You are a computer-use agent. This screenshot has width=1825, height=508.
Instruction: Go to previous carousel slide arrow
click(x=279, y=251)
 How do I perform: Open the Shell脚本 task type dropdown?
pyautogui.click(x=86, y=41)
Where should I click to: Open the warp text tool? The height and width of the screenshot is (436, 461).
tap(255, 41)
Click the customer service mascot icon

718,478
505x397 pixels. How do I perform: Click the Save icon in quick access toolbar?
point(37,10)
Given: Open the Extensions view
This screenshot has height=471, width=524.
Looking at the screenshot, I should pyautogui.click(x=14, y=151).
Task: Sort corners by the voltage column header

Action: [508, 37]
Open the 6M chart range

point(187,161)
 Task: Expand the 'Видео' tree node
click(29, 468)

****

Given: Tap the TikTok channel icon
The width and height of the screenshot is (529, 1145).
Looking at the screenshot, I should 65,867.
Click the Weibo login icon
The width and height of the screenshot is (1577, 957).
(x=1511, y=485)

****

> [Your objective]: If a line in the entries holds the word "Given", count it. Report the total only.

> [Completed exercise]: 2